I realized just now that I've misrepresented something in my praise for Win7's UI. I actually don't like the default Win7 UI -- it's too much like Vista, similarly to how Win10's is too much like Win8's. The difference, for me, is that in 2 minutes I can make Win7's UI look, feel, and act just like Win2000's UI -- and that's actually the UI I want. Spare, fast, sensible, with high density of info.
(Something about Win10's UI that drives me crazy is that the information density is 10% that of Win2000's. Why did they do that? So it works on a mobile device being handled by a guy with fat fingers. Problem is, there aren't any such guys any more -- Windows Mobile is dead.)
There is no need whatsoever to change the basic UI look and feel, -IF- you have it right in the first place. Microsoft gets this wrong with every release; Apple folks got it right two decades ago:
My fondest dream, a few years back, was that Microsoft would take the opportunity with Win10 to graft something like the Win2000 UI onto a release of Windows whose API looked and worked like Windows, but which underneath was a Unix-like foundation (kernel and whatnot). Not necessarily Linux -- actually BSD is a better pick -- but something that would provide greater stability and security than the mess that the NT kernel has become.
I'm out of luck on that account, sadly.
> [Win10]....has been better than Win 7 overall in performance and function.
When Win10 first emerged a few years ago it had substantially better performance than Win7. I was jazzed! I figured I could learn to live with the unpleasant UI as long as the underlying machine ran like a blue streak. But somehow, each Update has actually decreased the performance, at least as far as I can tell with the things I do.
Have you experienced anything like that? Maybe it's just me, or the particular things I do (which are system-admin-y stuff).
Thanks for trying to help.
I have used Windows and its contemporary Microsoft browser for 20 years, and, before Edge, I never had a serious complaint.
Not only that, the first iteration of Edge worked fine with Free Republic.
Bottom Line - I am unwilling to jump off the good ship Microsoft into the cold, deep waters of outside vendors.

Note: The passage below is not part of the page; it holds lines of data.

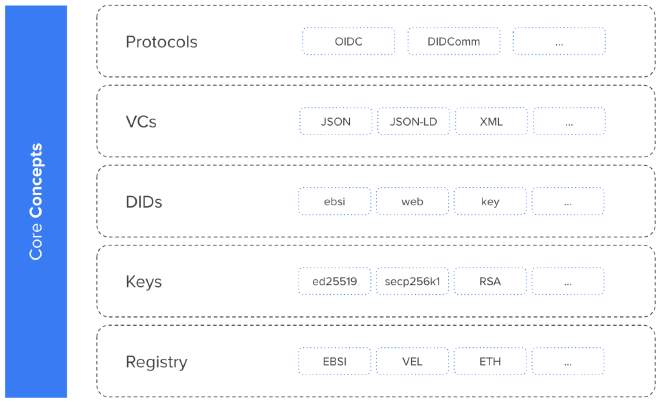The width and height of the screenshot is (660, 402).
Task: Click the XML format box
Action: pyautogui.click(x=491, y=122)
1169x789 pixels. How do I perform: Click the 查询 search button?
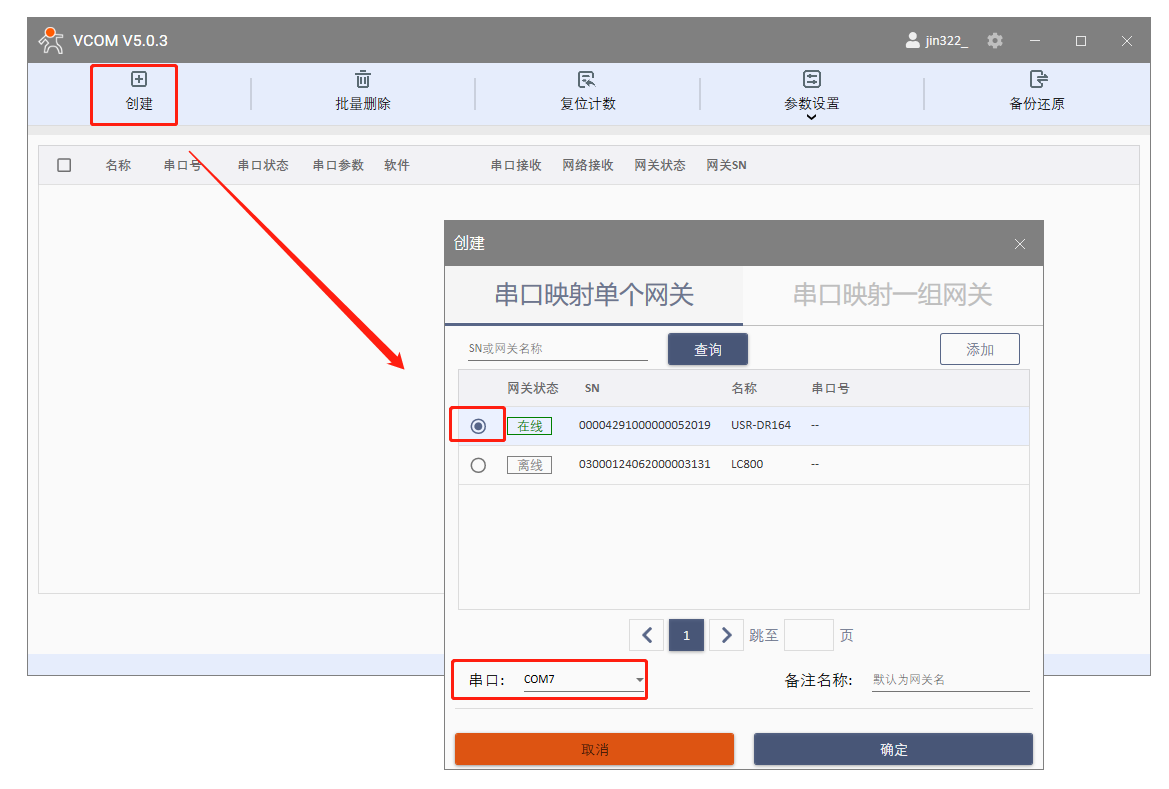click(x=707, y=349)
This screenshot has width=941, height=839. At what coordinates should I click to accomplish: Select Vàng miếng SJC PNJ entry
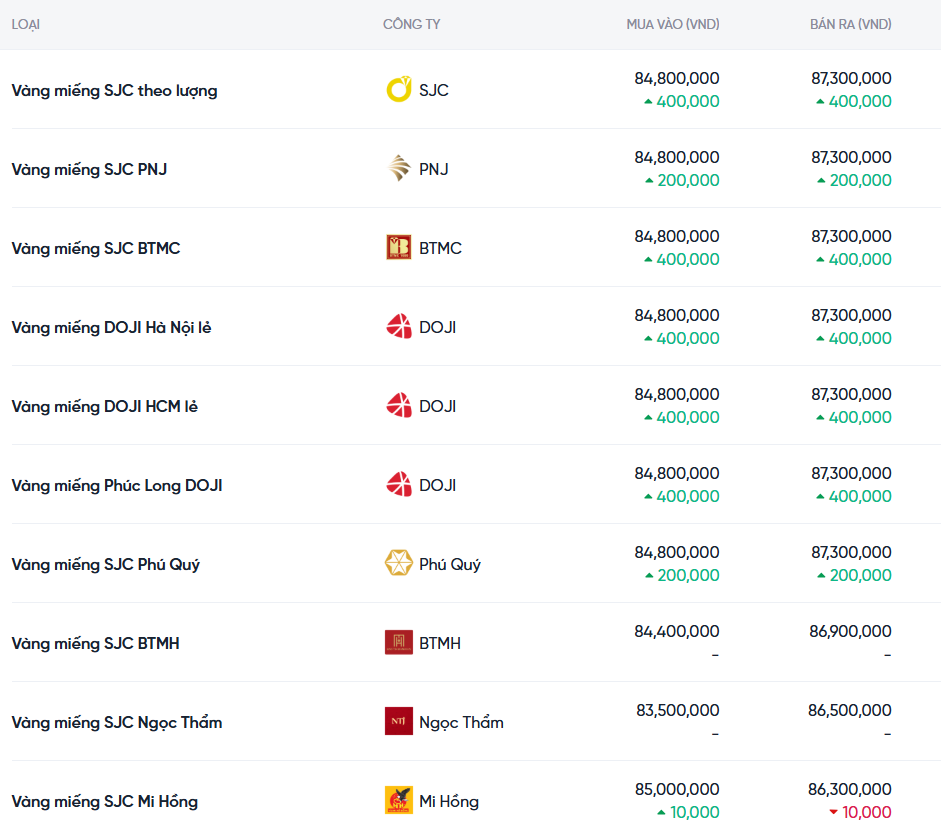click(x=89, y=170)
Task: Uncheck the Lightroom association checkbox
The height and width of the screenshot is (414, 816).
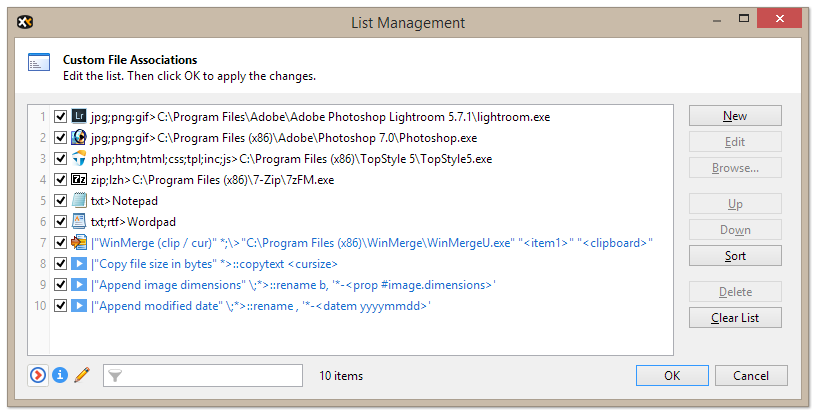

Whenever I contact MSFT Support about these irritating glitches, they tell me they are aware of them, and the problem will be solved in a future update, which is actually true, but then they create brand new problems!
Thanks again, Daniel.
If that is OK for what you do then you stay with it, but if you want more and or easier functionality then there are plenty of safe free programs that enable that. For me, the basically barebones Edge is way down the list among the multiple browsers I find useful.